[[ RECORDS SUPPLIED, beginning ]]

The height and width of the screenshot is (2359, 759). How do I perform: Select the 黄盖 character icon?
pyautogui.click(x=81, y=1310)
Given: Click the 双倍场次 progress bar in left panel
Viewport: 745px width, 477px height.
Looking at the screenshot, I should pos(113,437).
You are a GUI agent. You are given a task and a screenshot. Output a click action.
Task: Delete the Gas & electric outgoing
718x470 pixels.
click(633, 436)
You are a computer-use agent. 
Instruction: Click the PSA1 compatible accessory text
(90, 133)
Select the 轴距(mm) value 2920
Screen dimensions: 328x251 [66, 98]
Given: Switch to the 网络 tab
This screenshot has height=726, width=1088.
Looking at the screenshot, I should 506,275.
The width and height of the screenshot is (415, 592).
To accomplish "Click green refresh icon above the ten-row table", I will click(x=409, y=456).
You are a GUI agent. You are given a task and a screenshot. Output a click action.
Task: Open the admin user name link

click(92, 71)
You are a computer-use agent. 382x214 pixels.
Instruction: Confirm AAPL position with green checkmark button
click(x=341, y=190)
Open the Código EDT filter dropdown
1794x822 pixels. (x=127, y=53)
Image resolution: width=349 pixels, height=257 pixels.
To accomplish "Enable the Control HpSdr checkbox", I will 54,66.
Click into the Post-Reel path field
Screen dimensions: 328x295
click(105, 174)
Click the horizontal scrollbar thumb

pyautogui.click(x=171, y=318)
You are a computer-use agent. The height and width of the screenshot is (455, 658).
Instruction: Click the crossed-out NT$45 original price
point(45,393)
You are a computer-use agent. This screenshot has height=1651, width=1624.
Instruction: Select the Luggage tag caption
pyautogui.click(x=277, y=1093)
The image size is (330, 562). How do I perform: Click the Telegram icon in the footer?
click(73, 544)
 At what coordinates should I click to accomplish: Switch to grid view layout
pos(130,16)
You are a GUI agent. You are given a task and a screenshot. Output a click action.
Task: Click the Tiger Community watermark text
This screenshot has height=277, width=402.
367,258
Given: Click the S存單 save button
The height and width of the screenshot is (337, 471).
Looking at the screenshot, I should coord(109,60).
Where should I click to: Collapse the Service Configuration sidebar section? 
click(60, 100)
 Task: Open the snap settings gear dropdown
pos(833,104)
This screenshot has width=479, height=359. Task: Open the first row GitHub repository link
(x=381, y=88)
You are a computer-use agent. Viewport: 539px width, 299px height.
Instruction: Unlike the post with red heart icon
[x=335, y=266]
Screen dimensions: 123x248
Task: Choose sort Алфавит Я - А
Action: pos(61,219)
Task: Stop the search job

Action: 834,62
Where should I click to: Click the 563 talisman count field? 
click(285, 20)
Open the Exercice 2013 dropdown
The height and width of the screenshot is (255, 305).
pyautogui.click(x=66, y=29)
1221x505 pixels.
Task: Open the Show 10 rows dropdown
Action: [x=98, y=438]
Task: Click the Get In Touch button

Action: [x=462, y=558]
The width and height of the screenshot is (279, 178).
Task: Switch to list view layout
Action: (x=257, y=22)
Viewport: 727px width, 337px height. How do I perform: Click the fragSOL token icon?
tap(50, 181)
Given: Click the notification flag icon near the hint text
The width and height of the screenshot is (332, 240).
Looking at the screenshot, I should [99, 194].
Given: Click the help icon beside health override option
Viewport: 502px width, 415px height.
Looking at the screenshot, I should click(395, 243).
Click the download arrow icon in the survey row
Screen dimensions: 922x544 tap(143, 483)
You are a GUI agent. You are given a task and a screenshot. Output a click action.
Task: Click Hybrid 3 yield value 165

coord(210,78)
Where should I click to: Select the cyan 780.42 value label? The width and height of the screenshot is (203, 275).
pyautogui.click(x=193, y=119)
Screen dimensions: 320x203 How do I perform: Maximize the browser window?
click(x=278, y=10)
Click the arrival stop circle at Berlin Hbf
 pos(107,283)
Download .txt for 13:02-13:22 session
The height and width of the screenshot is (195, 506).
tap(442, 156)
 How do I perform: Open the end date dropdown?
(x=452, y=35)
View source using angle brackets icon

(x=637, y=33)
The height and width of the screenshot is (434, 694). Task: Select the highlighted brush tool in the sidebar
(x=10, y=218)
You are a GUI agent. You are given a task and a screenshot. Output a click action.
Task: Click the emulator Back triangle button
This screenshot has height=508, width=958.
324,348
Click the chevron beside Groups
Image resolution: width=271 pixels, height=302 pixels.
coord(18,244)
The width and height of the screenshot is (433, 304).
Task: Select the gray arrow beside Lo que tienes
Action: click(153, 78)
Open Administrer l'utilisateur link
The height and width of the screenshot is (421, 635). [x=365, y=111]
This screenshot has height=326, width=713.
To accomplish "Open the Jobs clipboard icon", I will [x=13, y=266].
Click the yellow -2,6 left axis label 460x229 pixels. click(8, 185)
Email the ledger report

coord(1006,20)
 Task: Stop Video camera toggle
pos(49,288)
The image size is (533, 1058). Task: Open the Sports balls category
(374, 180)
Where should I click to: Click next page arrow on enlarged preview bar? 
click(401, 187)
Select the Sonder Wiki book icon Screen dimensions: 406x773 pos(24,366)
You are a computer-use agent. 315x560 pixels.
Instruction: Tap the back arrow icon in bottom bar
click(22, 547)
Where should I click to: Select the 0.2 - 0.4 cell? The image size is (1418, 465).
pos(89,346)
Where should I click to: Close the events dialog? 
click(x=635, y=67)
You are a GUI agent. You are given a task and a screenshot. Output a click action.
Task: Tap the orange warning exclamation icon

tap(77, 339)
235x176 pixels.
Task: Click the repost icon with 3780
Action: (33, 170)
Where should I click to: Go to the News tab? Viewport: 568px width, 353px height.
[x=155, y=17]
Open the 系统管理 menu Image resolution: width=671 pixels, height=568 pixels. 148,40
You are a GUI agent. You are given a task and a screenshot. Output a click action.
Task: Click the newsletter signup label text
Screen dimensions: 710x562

[[ RECORDS SUPPLIED, end ]]

> _WHAT YOU ARE ASKED TO DO_: Could the entries above be output once more, exactly as they are?

> _WRITTEN REPLY_:
The height and width of the screenshot is (2359, 759). How do I perform: Select the 黄盖 character icon?
pyautogui.click(x=81, y=1310)
Given: Click the 双倍场次 progress bar in left panel
Viewport: 745px width, 477px height.
Looking at the screenshot, I should pos(113,437).
You are a GUI agent. You are given a task and a screenshot. Output a click action.
Task: Delete the Gas & electric outgoing
718x470 pixels.
click(633, 436)
You are a computer-use agent. 
Instruction: Click the PSA1 compatible accessory text
(90, 133)
Select the 轴距(mm) value 2920
Screen dimensions: 328x251 [66, 98]
Given: Switch to the 网络 tab
This screenshot has height=726, width=1088.
Looking at the screenshot, I should 506,275.
The width and height of the screenshot is (415, 592).
To accomplish "Click green refresh icon above the ten-row table", I will click(x=409, y=456).
You are a GUI agent. You are given a task and a screenshot. Output a click action.
Task: Open the admin user name link

click(92, 71)
You are a computer-use agent. 382x214 pixels.
Instruction: Confirm AAPL position with green checkmark button
click(x=341, y=190)
Open the Código EDT filter dropdown
1794x822 pixels. (x=127, y=53)
Image resolution: width=349 pixels, height=257 pixels.
To accomplish "Enable the Control HpSdr checkbox", I will 54,66.
Click into the Post-Reel path field
Screen dimensions: 328x295
click(105, 174)
Click the horizontal scrollbar thumb

pyautogui.click(x=171, y=318)
You are a computer-use agent. The height and width of the screenshot is (455, 658).
Instruction: Click the crossed-out NT$45 original price
point(45,393)
You are a computer-use agent. This screenshot has height=1651, width=1624.
Instruction: Select the Luggage tag caption
pyautogui.click(x=277, y=1093)
The image size is (330, 562). How do I perform: Click the Telegram icon in the footer?
click(73, 544)
 At what coordinates should I click to accomplish: Switch to grid view layout
pos(130,16)
You are a GUI agent. You are given a task and a screenshot. Output a click action.
Task: Click the Tiger Community watermark text
This screenshot has height=277, width=402.
367,258
Given: Click the S存單 save button
The height and width of the screenshot is (337, 471).
Looking at the screenshot, I should coord(109,60).
Where should I click to: Collapse the Service Configuration sidebar section? 
click(60, 100)
 Task: Open the snap settings gear dropdown
pos(833,104)
This screenshot has width=479, height=359. Task: Open the first row GitHub repository link
(x=381, y=88)
You are a computer-use agent. Viewport: 539px width, 299px height.
Instruction: Unlike the post with red heart icon
[x=335, y=266]
Screen dimensions: 123x248
Task: Choose sort Алфавит Я - А
Action: pos(61,219)
Task: Stop the search job

Action: 834,62
Where should I click to: Click the 563 talisman count field? 
click(285, 20)
Open the Exercice 2013 dropdown
The height and width of the screenshot is (255, 305).
pyautogui.click(x=66, y=29)
1221x505 pixels.
Task: Open the Show 10 rows dropdown
Action: [x=98, y=438]
Task: Click the Get In Touch button

Action: [x=462, y=558]
The width and height of the screenshot is (279, 178).
Task: Switch to list view layout
Action: (x=257, y=22)
Viewport: 727px width, 337px height. How do I perform: Click the fragSOL token icon?
tap(50, 181)
Given: Click the notification flag icon near the hint text
The width and height of the screenshot is (332, 240).
Looking at the screenshot, I should [99, 194].
Given: Click the help icon beside health override option
Viewport: 502px width, 415px height.
Looking at the screenshot, I should click(395, 243).
Click the download arrow icon in the survey row
Screen dimensions: 922x544 tap(143, 483)
You are a GUI agent. You are given a task and a screenshot. Output a click action.
Task: Click Hybrid 3 yield value 165

coord(210,78)
Where should I click to: Select the cyan 780.42 value label? The width and height of the screenshot is (203, 275).
pyautogui.click(x=193, y=119)
Screen dimensions: 320x203 How do I perform: Maximize the browser window?
click(x=278, y=10)
Click the arrival stop circle at Berlin Hbf
 pos(107,283)
Download .txt for 13:02-13:22 session
The height and width of the screenshot is (195, 506).
tap(442, 156)
 How do I perform: Open the end date dropdown?
(x=452, y=35)
View source using angle brackets icon

(x=637, y=33)
The height and width of the screenshot is (434, 694). Task: Select the highlighted brush tool in the sidebar
(x=10, y=218)
You are a GUI agent. You are given a task and a screenshot. Output a click action.
Task: Click the emulator Back triangle button
This screenshot has height=508, width=958.
324,348
Click the chevron beside Groups
Image resolution: width=271 pixels, height=302 pixels.
coord(18,244)
The width and height of the screenshot is (433, 304).
Task: Select the gray arrow beside Lo que tienes
Action: click(153, 78)
Open Administrer l'utilisateur link
The height and width of the screenshot is (421, 635). [x=365, y=111]
This screenshot has height=326, width=713.
To accomplish "Open the Jobs clipboard icon", I will [x=13, y=266].
Click the yellow -2,6 left axis label 460x229 pixels. click(8, 185)
Email the ledger report

coord(1006,20)
 Task: Stop Video camera toggle
pos(49,288)
The image size is (533, 1058). Task: Open the Sports balls category
(374, 180)
Where should I click to: Click next page arrow on enlarged preview bar? 
click(401, 187)
Select the Sonder Wiki book icon Screen dimensions: 406x773 pos(24,366)
You are a computer-use agent. 315x560 pixels.
Instruction: Tap the back arrow icon in bottom bar
click(22, 547)
Where should I click to: Select the 0.2 - 0.4 cell? The image size is (1418, 465).
pos(89,346)
Where should I click to: Close the events dialog? 
click(x=635, y=67)
You are a GUI agent. You are given a task and a screenshot. Output a click action.
Task: Tap the orange warning exclamation icon

tap(77, 339)
235x176 pixels.
Task: Click the repost icon with 3780
Action: (33, 170)
Where should I click to: Go to the News tab? Viewport: 568px width, 353px height.
[x=155, y=17]
Open the 系统管理 menu Image resolution: width=671 pixels, height=568 pixels. 148,40
You are a GUI agent. You are given a task and a screenshot. Output a click action.
Task: Click the newsletter signup label text
Screen dimensions: 710x562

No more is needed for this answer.